Jack Rooke comes bounding onto stage, bright eyed and with a slightly crazed expression that reminds me of Bill Bailey. Maybe it’s just the crazy hair. By introducing his awkward-o-meter within the first few minutes of the show, Jack makes it clear that this set will address some less comfortable topics in his growing up. The audience straightaway get the sense that Jack is more than happy to revel in any awkward laughter that follows.
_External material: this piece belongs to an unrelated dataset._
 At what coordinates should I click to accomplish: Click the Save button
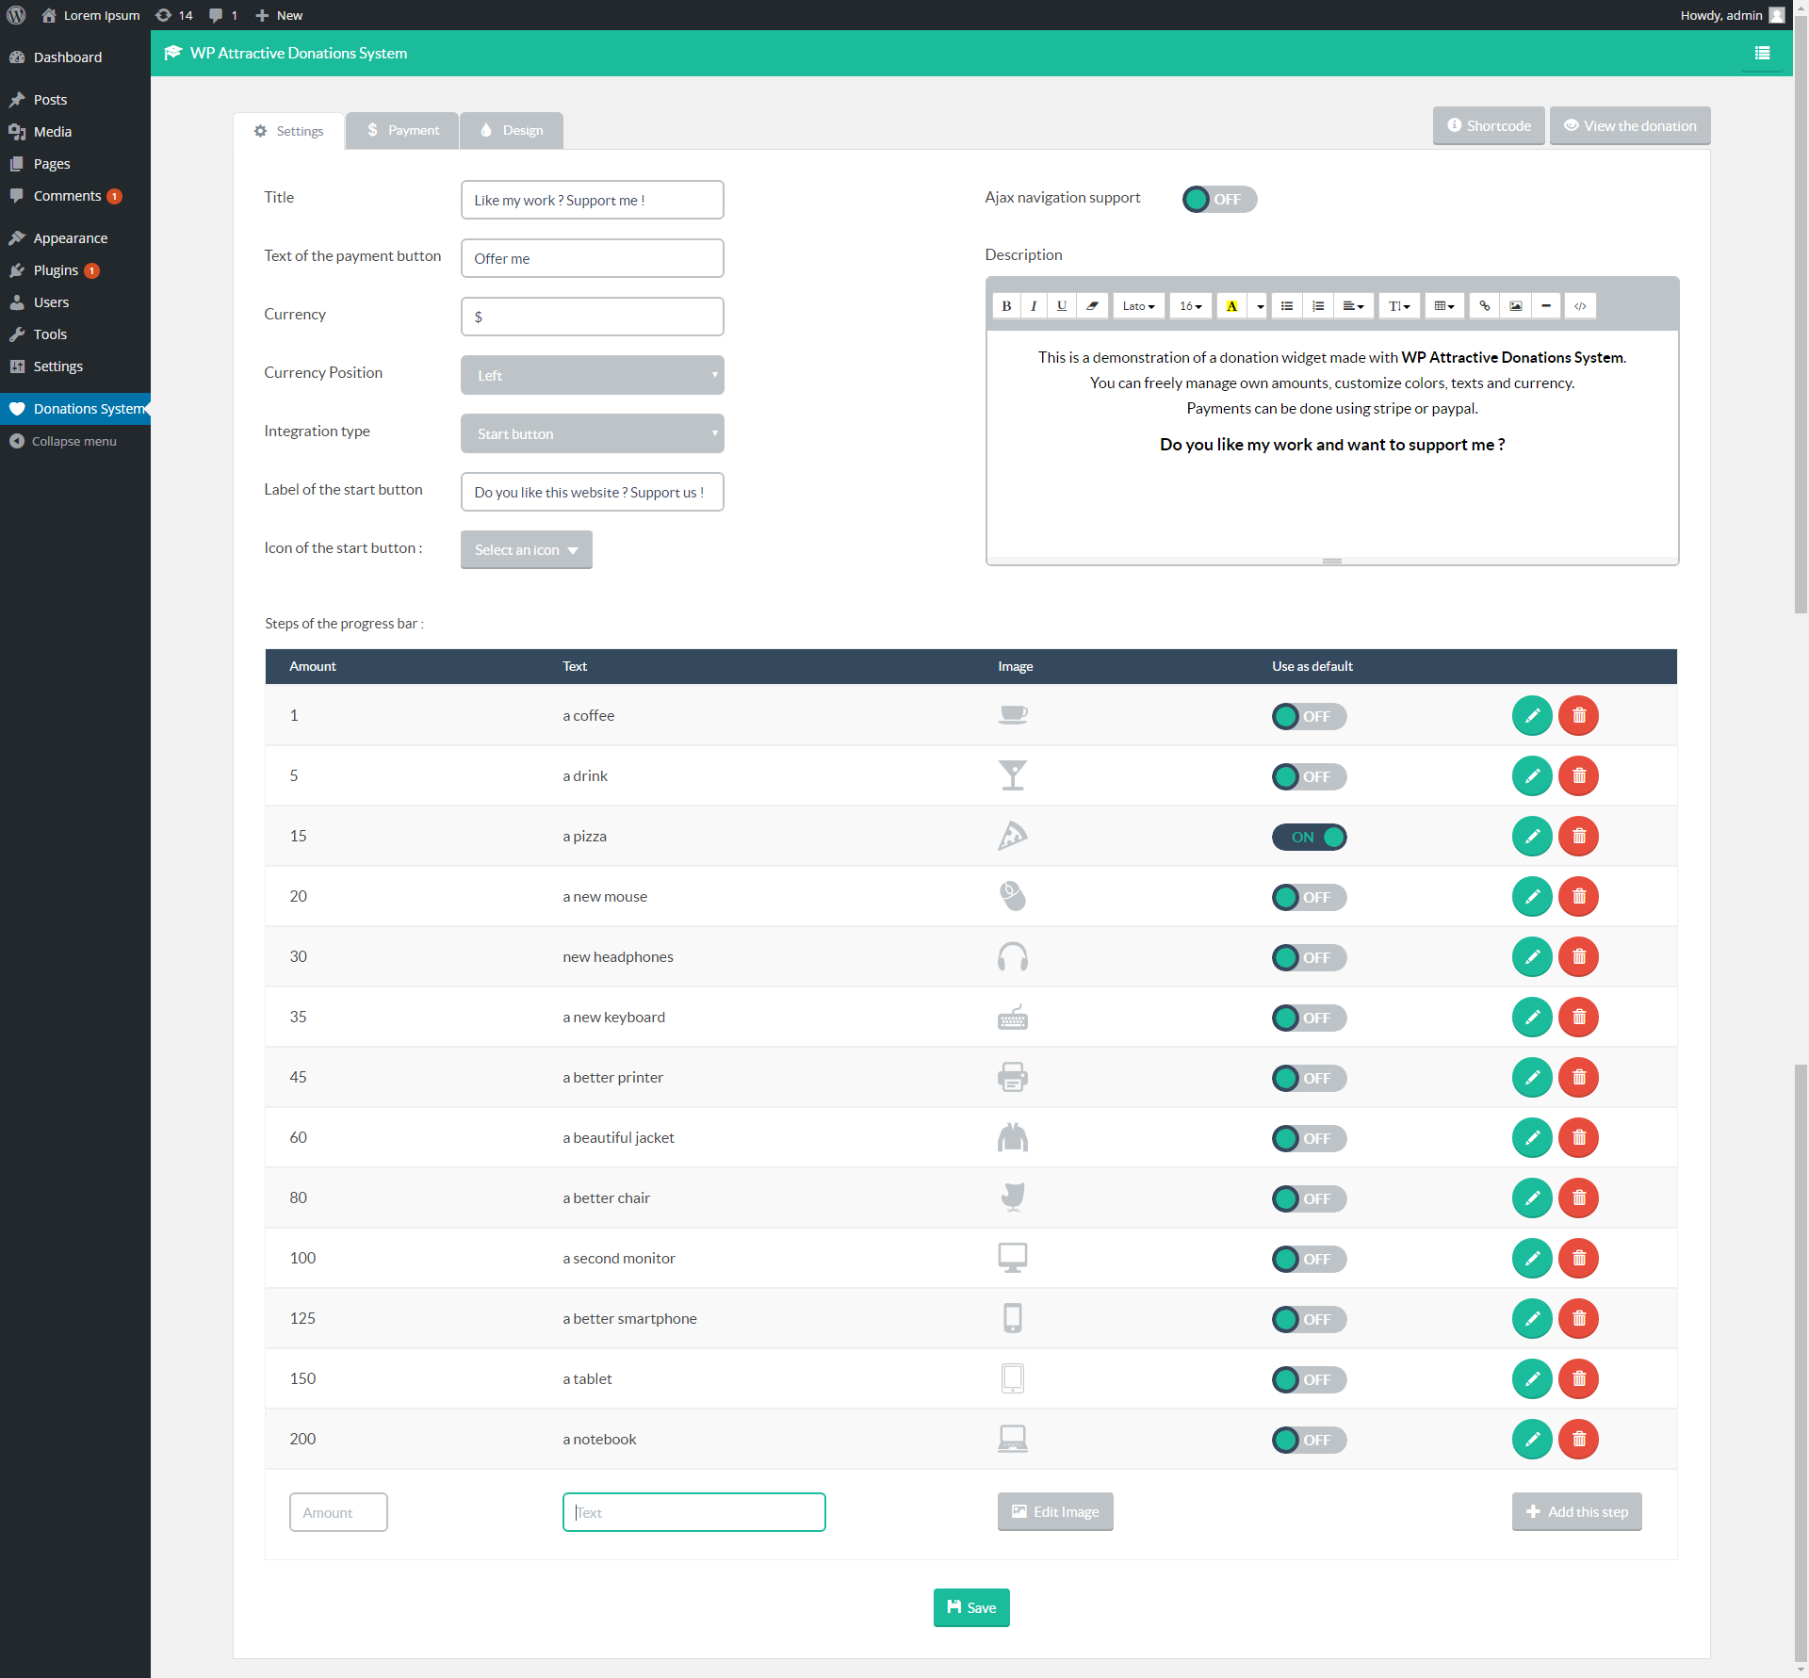[x=971, y=1608]
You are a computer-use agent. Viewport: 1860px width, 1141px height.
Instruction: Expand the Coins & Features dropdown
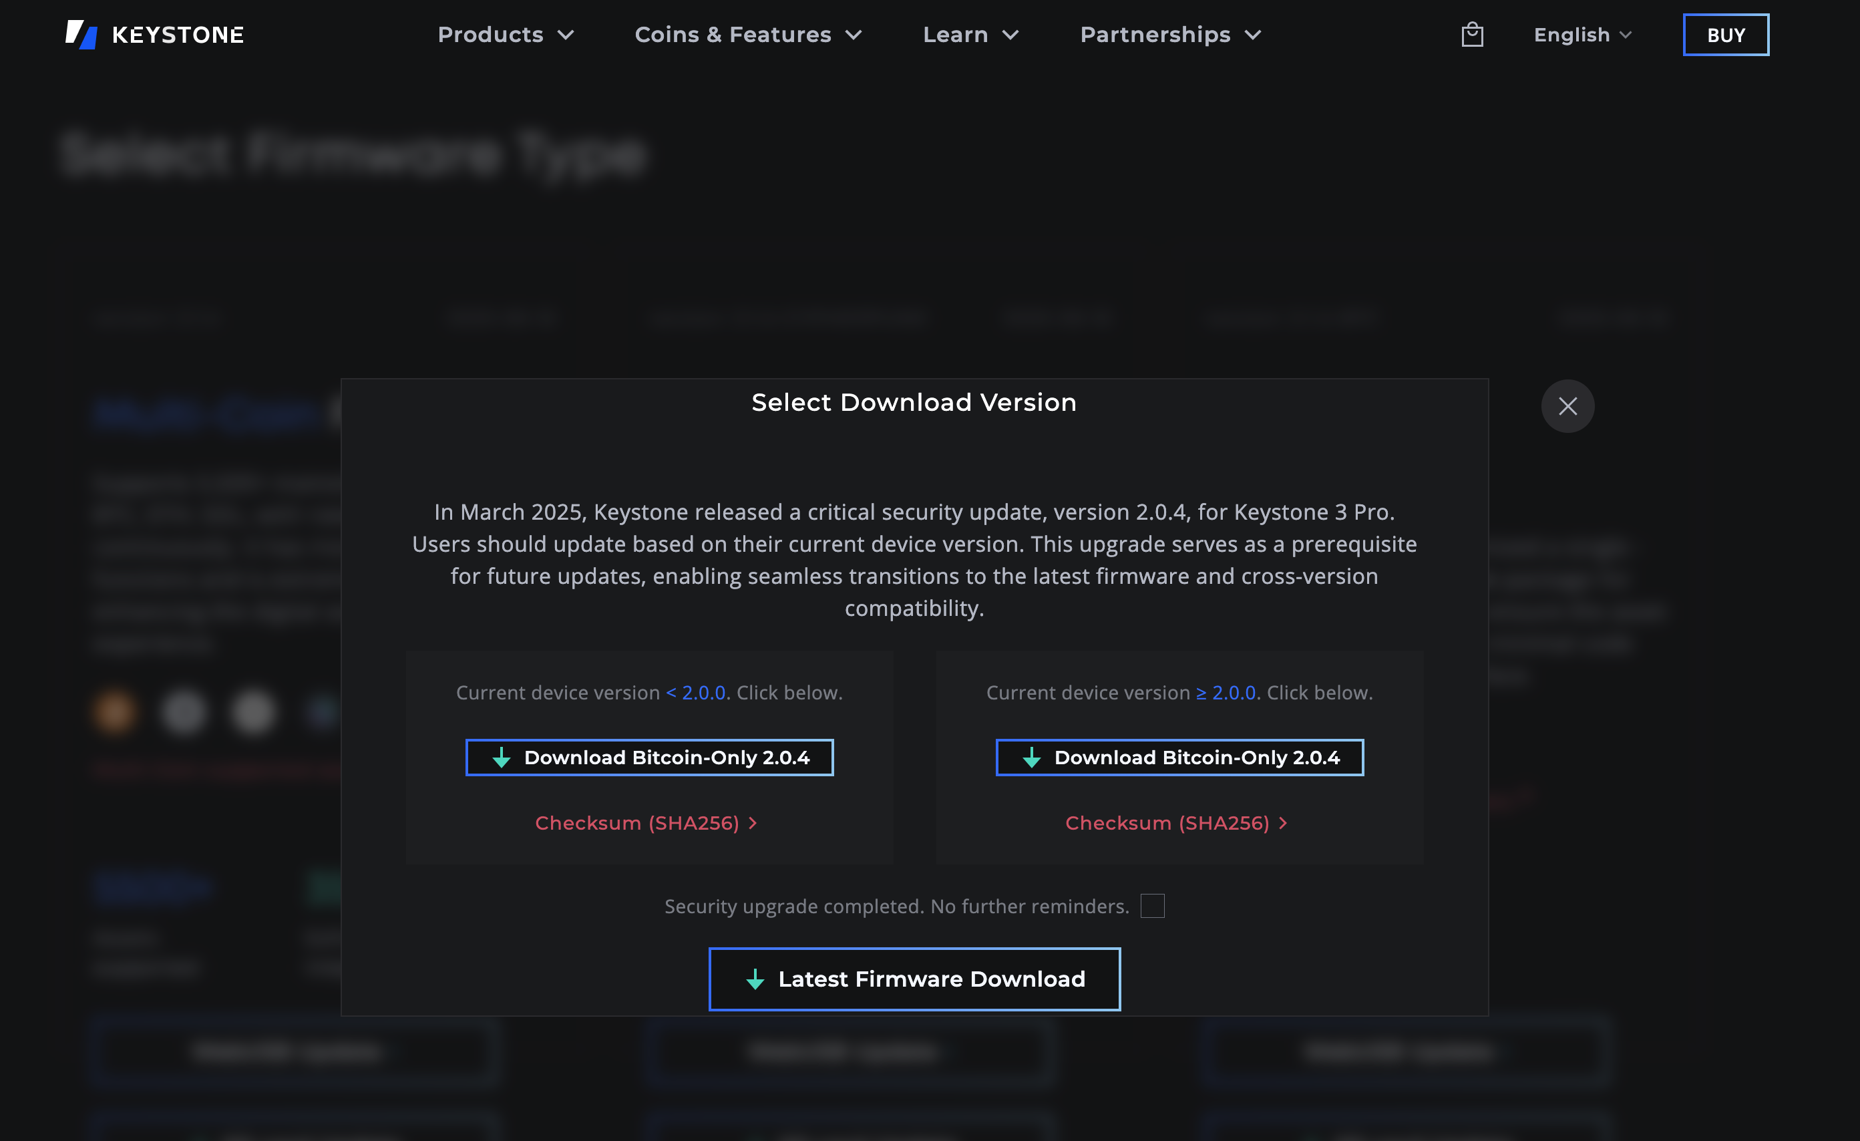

The show follows the premise of him as a teenager coping with the loss of his father and a number of bereavement related puns that result. The set is punctuated with some homely touches, some of which work and some of which don’t. The home videos of him speaking with his gran are endearing – gran is absolutely hilarious, with a sparkling dry wit and some cutting remarks. Passing round malt loaf and custard creams is slightly less effective. Jack relates the events of his past to certain foods – the idea is well intentioned but loses something in delivery. Breaking up a witty story to pass round food breaks the flow of what is, in the end, meant to be a comedy show. Some of the stories are funny; many are simultaneously heartbreaking. As an example, Jack takes my phone (since I’m on the front row and so in the firing line) during a story of him being drunk at a friend’s sixteenth birthday party. He fumbles with the touchscreen as he dials a number from memory to call a taxi and take him home. All too late, the audience outwardly groans as we all realise that the number is his late father’s. Jack has left him a number of voicemails over the months since his passing and cannot now leave any more, as his mother has finally had the number disconnected from the network. Even more awful is that, as I take my phone back, he makes me save that number into my contacts. I delete it straight after the show – that is simply too morbid.
Although at its heart a comedy show, this set does have a great overall message about getting people to talk more openly about grief and not feel it to be such a taboo topic. But the comedy needs to come through more; some topics are funny and some, try as Jack might, don’t currently seem to be amusing conversations. But then maybe that is exactly the stigma he is trying to overcome.